- Original authors: Menno Bakker and others
- Release: October 9, 2001
- Stable release: 2.1 / August 18, 2026; 24 days ago
- Written in: C
- Platform: Cross-platform
- Available in: English
- Type: Encoder
- License: GNU Lesser General Public License version 2.1 or later
- Website: sourceforge.net/projects/faac/ faac.sourceforge.net
- Repository: github.com/knik0/faac

= FAAC =

Encoder and decoder of AAC audio codec

FAAC (Freeware Advanced Audio Coder) is a software project which includes the AAC encoder FAAC and decoder FAAD2. It supports MPEG-2 AAC as well as MPEG-4 AAC. It supports several MPEG-4 Audio object types (LC and SBR for encoding, and SBR, PS, ER, LD for decoding), file formats (ADTS AAC, raw AAC, MP4), multichannel and gapless encoding/decoding and MP4 metadata tags. The encoder and decoder is compatible with standard-compliant audio applications using one or more of these object types and facilities. FAAC and FAAD2, being distributed in C source code form, can be compiled on various platforms and are distributed free of charge. FAAD2 is free software. As of version 2.0, FAAC was completely rewritten to remove legacy reference code and is distributed as free software under the GNU Lesser General Public License (LGPL v2.1 or later). Older versions contained code distributed under a proprietary license and supported Digital Radio Mondiale.

FAAC was originally written by Menno Bakker.

==FAAC encoder==
FAAC stands for Freeware Advanced Audio Coder. The FAAC encoder is an audio compression computer program that creates AAC (MPEG-2 AAC/MPEG-4 AAC) sound files from other formats (usually, CD-DA audio files). It contains a library (libfaac) that can be used by other programs. AAC files are commonly used in computer programs and portable music players, being Apple Inc.'s recommended format for the company's iPod music player.

Some of the features that FAAC has are: cross-platform support, "reasonably" fast encoding, support for more than one "object type" of the AAC format, and multi-channel streams like 5.1. FAAC focuses primarily on the Low Complexity (LC) and HE-AAC v1 (Spectral Band Replication / SBR) profiles.

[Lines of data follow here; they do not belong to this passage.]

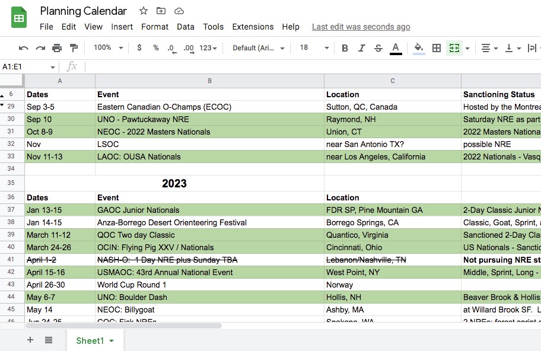Add a new sheet

[30, 340]
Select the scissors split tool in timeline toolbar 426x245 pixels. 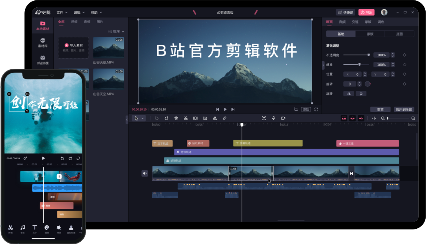[x=186, y=118]
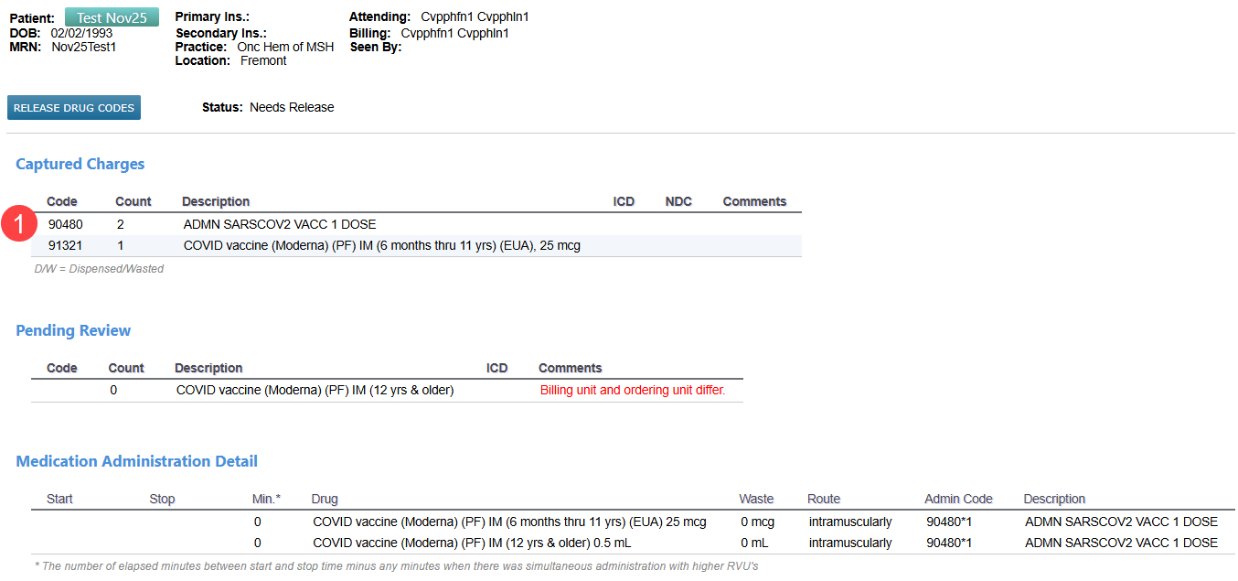This screenshot has height=581, width=1238.
Task: Click the Comments header in Captured Charges
Action: click(754, 202)
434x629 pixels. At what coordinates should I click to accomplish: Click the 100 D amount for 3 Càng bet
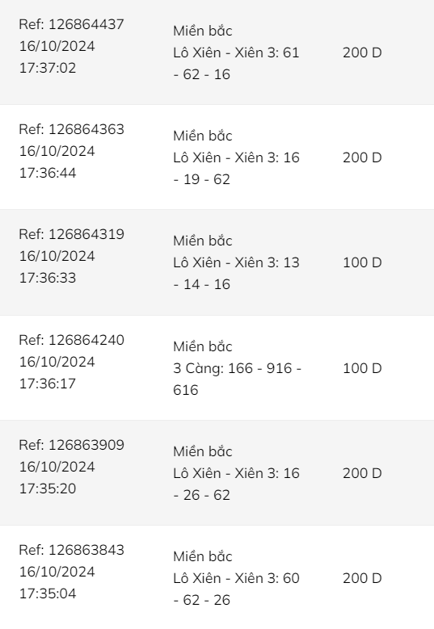tap(362, 368)
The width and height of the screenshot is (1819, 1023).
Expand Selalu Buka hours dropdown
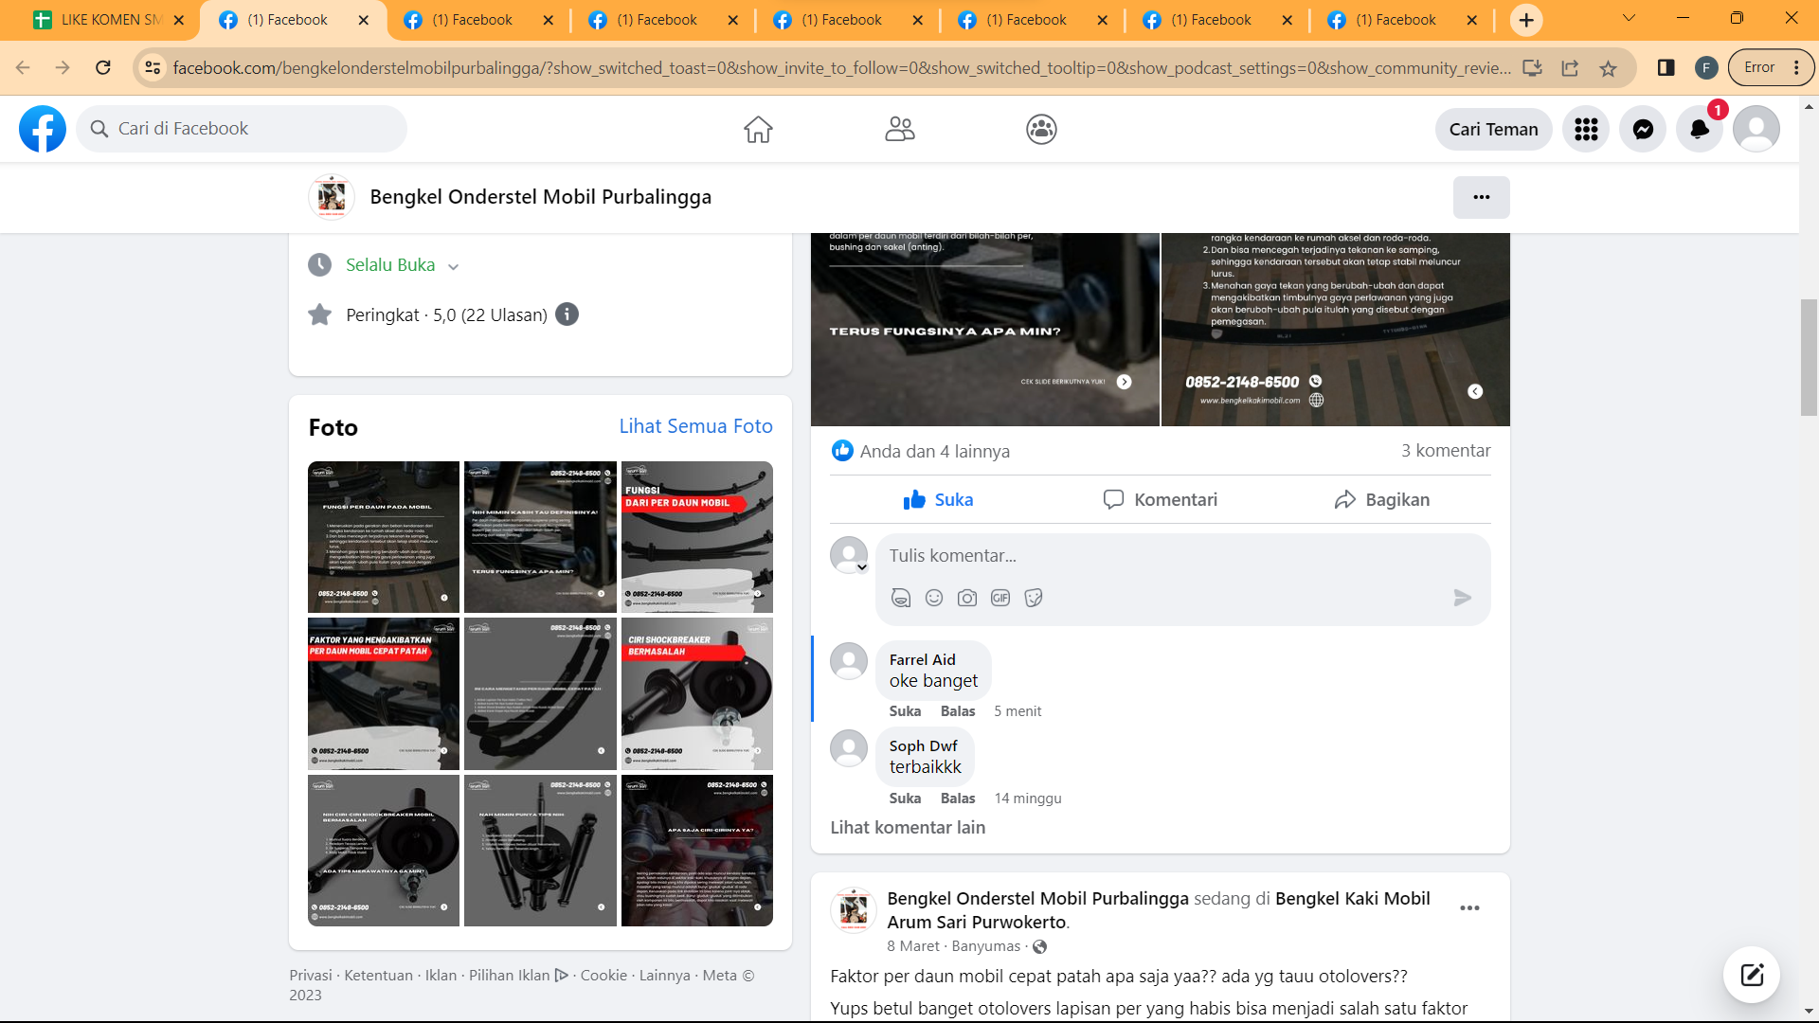click(x=453, y=266)
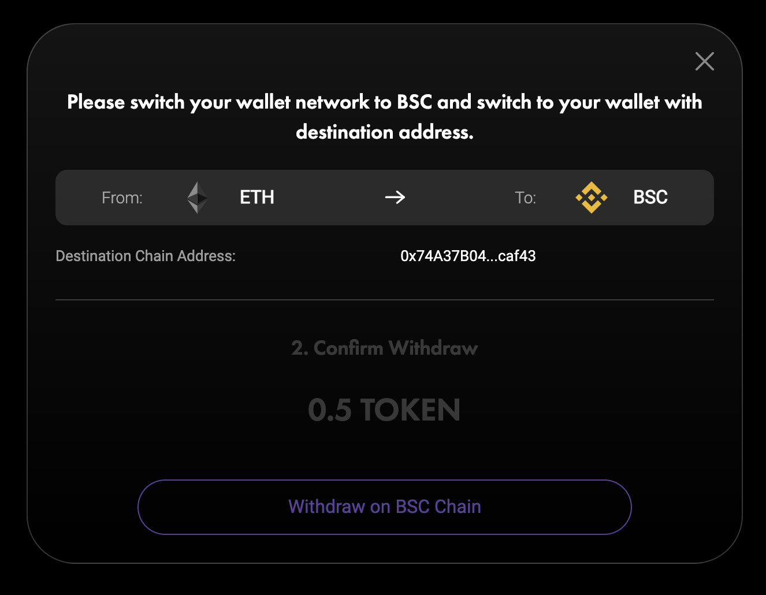Viewport: 766px width, 595px height.
Task: Click the truncated 0x74A37B04 address link
Action: (x=468, y=256)
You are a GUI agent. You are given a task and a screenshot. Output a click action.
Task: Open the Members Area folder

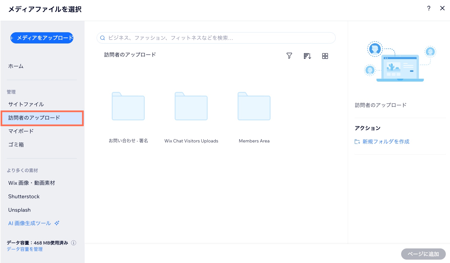(254, 107)
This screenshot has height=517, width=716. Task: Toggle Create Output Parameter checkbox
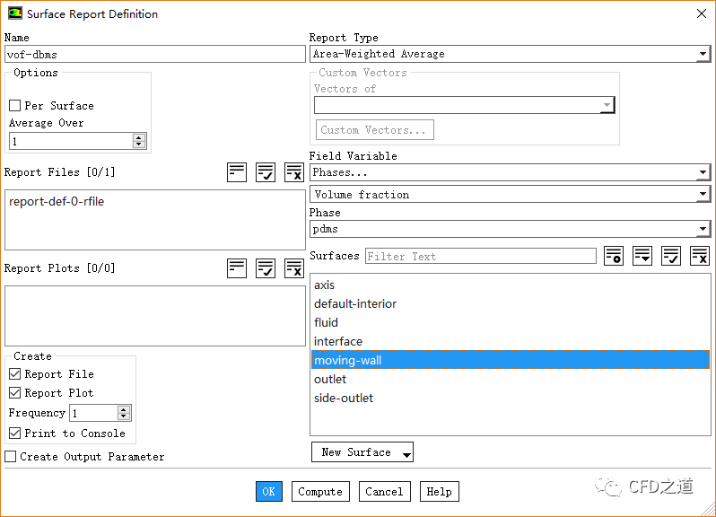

The MPEG-2 AAC profile supported by FAAC is LC. Support for HE-AAC v1 encoding was added in version 2.0.0, while legacy object types (Main, LTP, SSR) were removed. Support for Digital Radio Mondiale streams was removed in version 1.4. The object type "Low Complexity" is the default and also happens to be used in videos meant to be playable for portable players (like Apple's iPod) and used by video-hosting sites (like YouTube).

Earlier 1.x versions of FAAC have historically been evaluated as a somewhat "lower quality" option than other AAC encoders.

=== Alternatives for AAC encoding in Unix-like operating systems ===
FAAC is one of six alternatives that Linux/Unix users have for creating AAC files. The others are:

- The Fraunhofer-developed "FDK AAC" encoder library included as part of Android. The FDK AAC source code is licensed under a custom-copyleft license, and has been ported to other platforms as libfdk-aac. The library is built around fixed-point math and supports only 16-bit PCM input.
- The Nero AG-developed "Nero AAC Codec", which has a proprietary license, and is not available for the entire range of hardware architectures that these operating systems are able to run. Nero no longer develops this encoder, but the package is still available, and it remains a high-quality option for AAC encoding.
- The libavcodec native AAC encoder (separate versions maintained by FFmpeg and Libav) was experimental but considered "better than vo-aacenc" in at least some tests. It was written by Konstantin Shishkov, and released under version 2.1 of the LGPL. The AAC encoder used in FFmpeg's version of libavcodec was significantly improved for version 3.0 of FFmpeg and is no longer considered experimental. Libav has not merged this work.
- libvo_aacenc, the Android VisualOn AAC encoder. This encoder was replaced in Android by the FDK AAC encoder mentioned above, and is considered a poor-quality option.
- The (nonfree) libaacplus which implements the High-Efficiency Advanced Audio Coding.
- Mac OS X users can utilize Apple's AAC encoder with the command-line afconvert tool.

==FAAD2 decoder==
FAAD2 is Freeware Advanced Audio (AAC) Decoder including SBR decoding. It is MPEG-2 and MPEG-4 AAC decoder and supports MPEG-4 audio object types LC, Main, LTP, LD, ER, SBR and PS, which can be combined also to HE-AAC and HE-AACv2 Profile (AAC LC+SBR+PS). It contains a library (libfaad) that can be used by other programs.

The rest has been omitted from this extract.